El judío de Nueva York
Ben Katchor
24 julio, 2008 02:00Ben Katchor (Brooklyn, 1951) es uno de esos historietistas judíos (como Will Eisner o Art Spiegelman) que, debido a su notable bagaje literario, están más que capacitados para moverse por las fronteras en las que parece que el cómic entra en colisión con lenguajes más propios de otros medios (en el caso de Katchor, sin duda, el teatro y la radio). Nacido en 1951, en el neoyorquino barrio de Brooklyn, en una familia depositaria de la lengua y la cultura yiddish, este estudiante de Bellas Artes y de Historia del Arte manifestó desde sus primeras colaboraciones un interés especial por la ciudad como una geografía capaz de constituirse en el mejor territorio imaginario merced a la acumulación de la memoria que sobre ella y sus edificios guardan sus habitantes. El Nueva York que aquí refleja, de principios del XIX, le permite a Katchor, como en esa notable serie de aventuras del fotógrafo Julius Knipl, que también editará Astiberri, practicar su eterno juego de mirar el presente a partir de la toma de conciencia del pasado. En esa ciudad y en ese momento histórico, es factible soñar con el despegue de un mundo muy diferente al que varios siglos de Historia han apuntalado en Europa y hacerlo, además, a una velocidad vertiginosa.

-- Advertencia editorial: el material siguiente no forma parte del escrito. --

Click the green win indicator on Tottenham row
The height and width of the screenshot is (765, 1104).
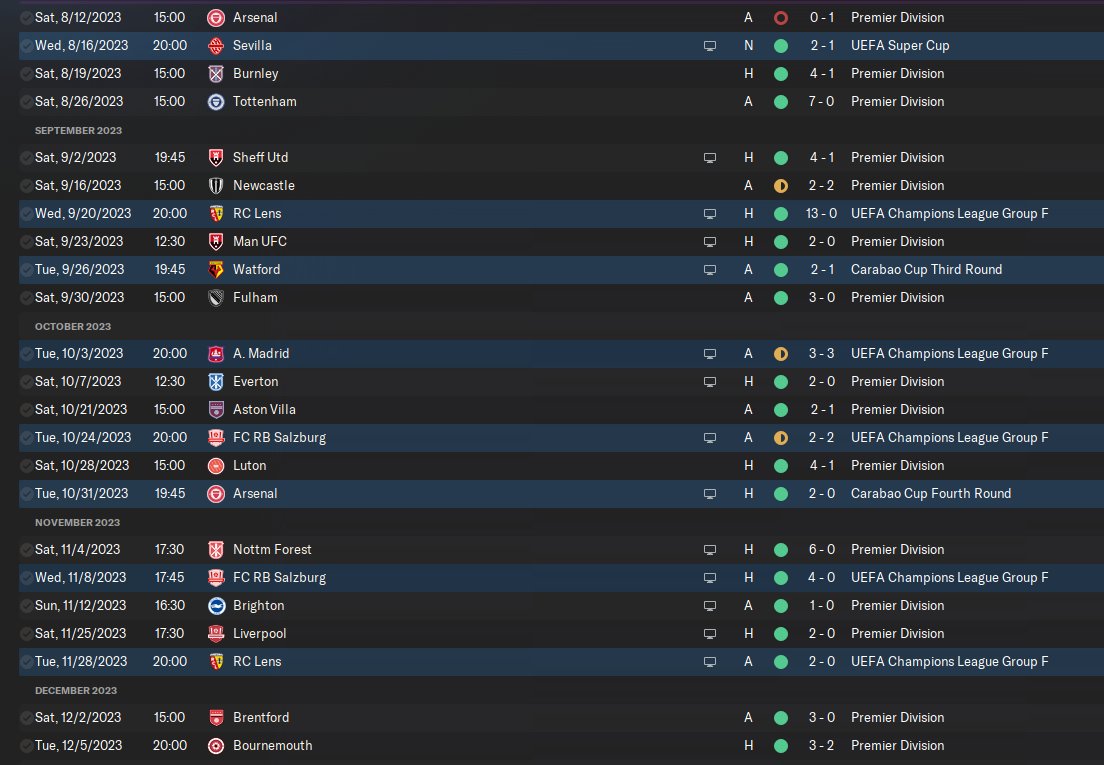[781, 102]
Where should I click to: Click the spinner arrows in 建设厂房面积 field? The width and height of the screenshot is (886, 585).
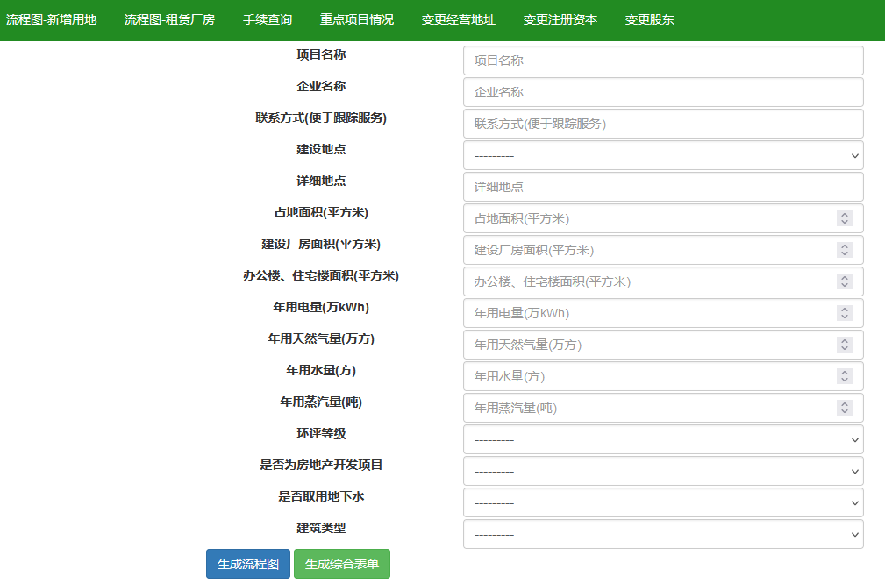click(844, 250)
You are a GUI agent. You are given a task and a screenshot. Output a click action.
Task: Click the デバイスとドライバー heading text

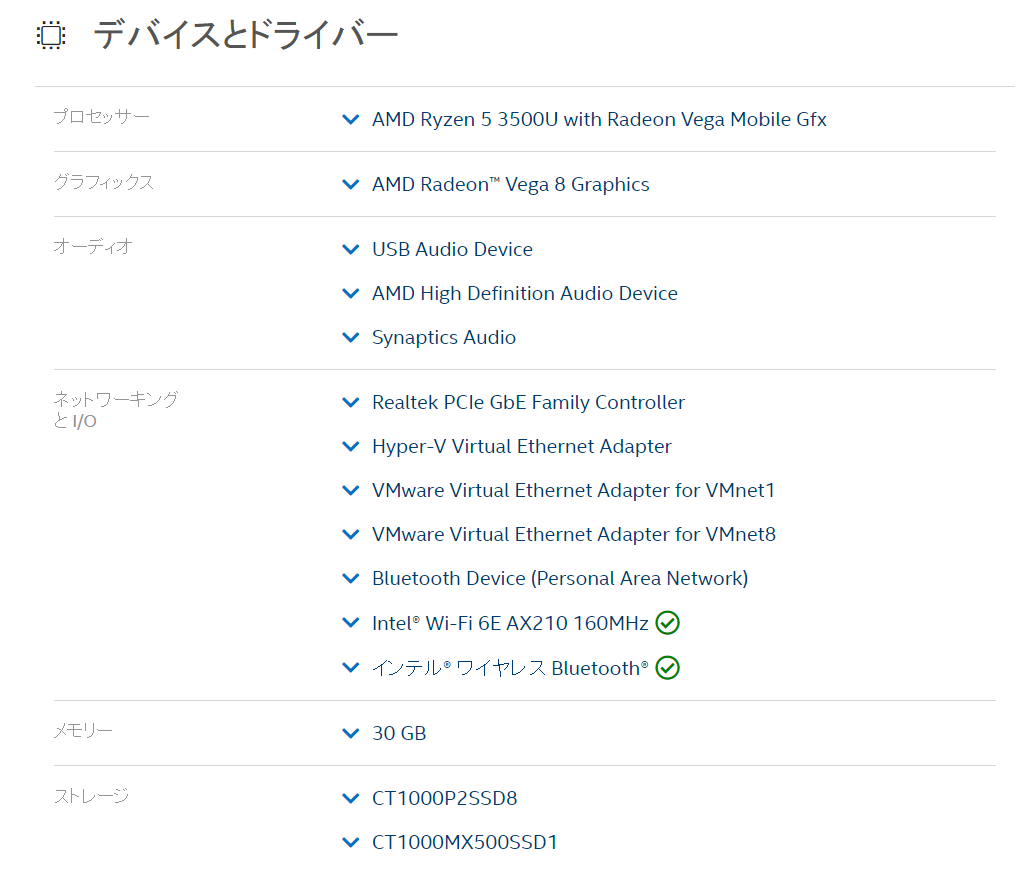point(246,36)
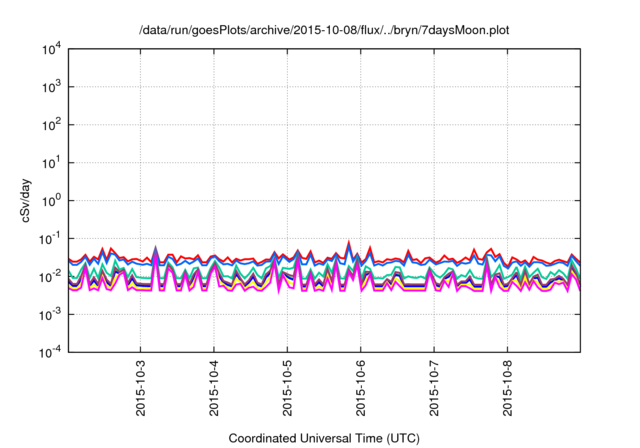Image resolution: width=640 pixels, height=448 pixels.
Task: Select the 2015-10-06 date tick label
Action: tap(362, 388)
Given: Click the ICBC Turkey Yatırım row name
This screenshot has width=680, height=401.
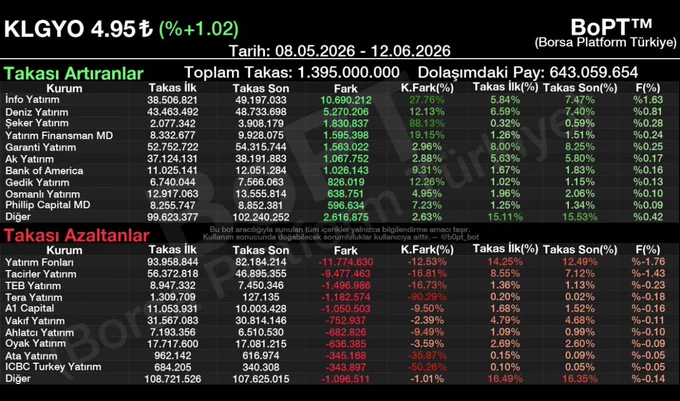Looking at the screenshot, I should click(53, 367).
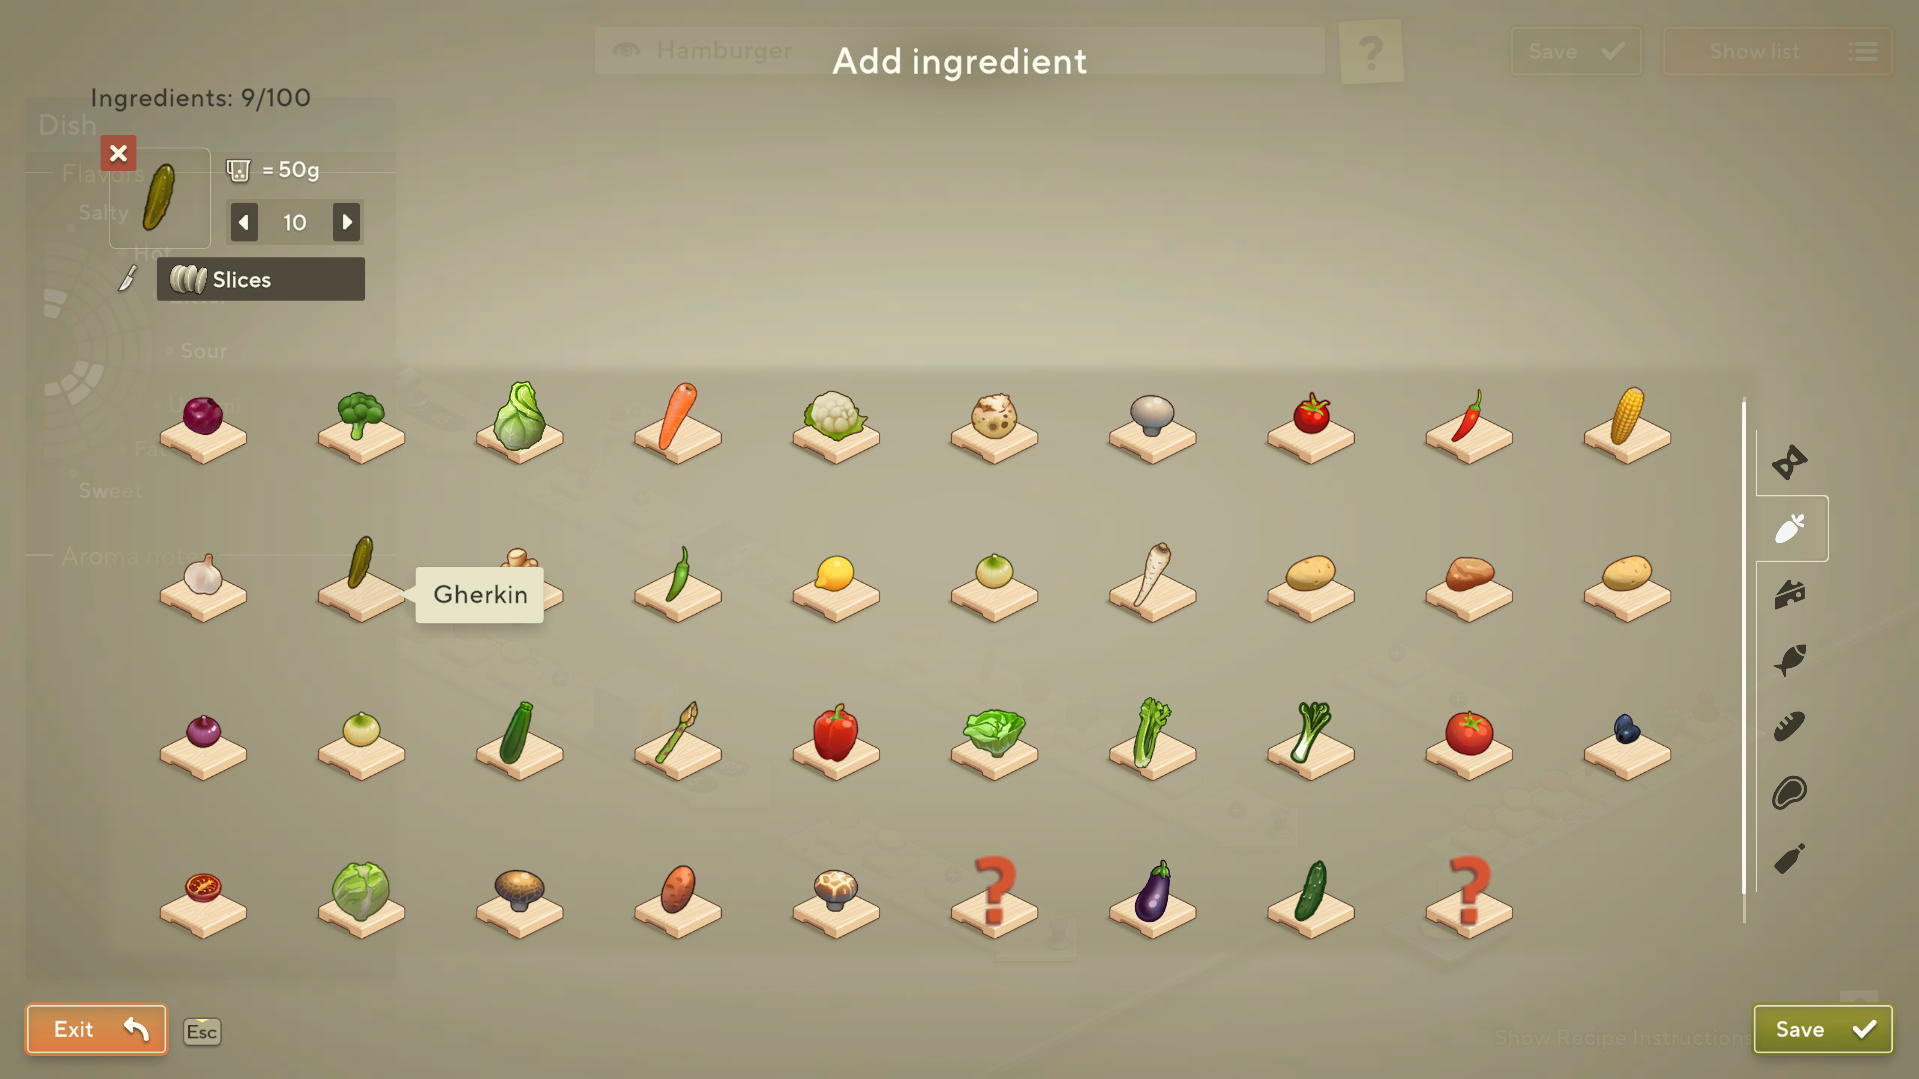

El pretexto de partida lo constituye la programación, en el New World Theather (un nombre nada casual), de la comedia bufa El judío de Nueva York, obra de un contumaz antisemita, el profesor Solidus. Pero, aun-
que ése sea el eje vertebral del relato, Katchor amplía su mirada de flâneur a un gran elenco de personajes que se debaten entre una profundización en su identidad religiosa como pueblo (hay mucha ironía con el intento de identificación de los aborígenes con las tribus perdidas de Israel) y la condición de soñadores emprendedores comerciales (de sueños tan delirantes como carbonatar las aguas del lago Erie para hacer un gran comercio con el agua de soda).
Es tal, y tan rica, la complejidad de cada una de las vidas que se cruzan en las calles de la ciudad que el lector tiene que acompasar su habitual ritmo de lectura de estos álbumes a unas coordenadas a las que no está demasiado acostumbrado, lo que le incita a volver a nuevas lecturas una vez concluido el texto. Cada una de esas existencias excéntricas (Enoch Letushim y sus sacos de Tierra Santa, Yosl Feinbruyt y su catálogo de onomatopeyas de los procesos de digestión, Elim-Min-Nopee y su espectáculo teatral…) es, en sí misma, el reflejo de pequeñas y grandes utopías y distopías que están testimoniando el pulso entre una ciudad de las ideas y otra del comercio totalmente deshumanizado. Estamos, sí, ante uno de los mejores álbumes de las últimas décadas.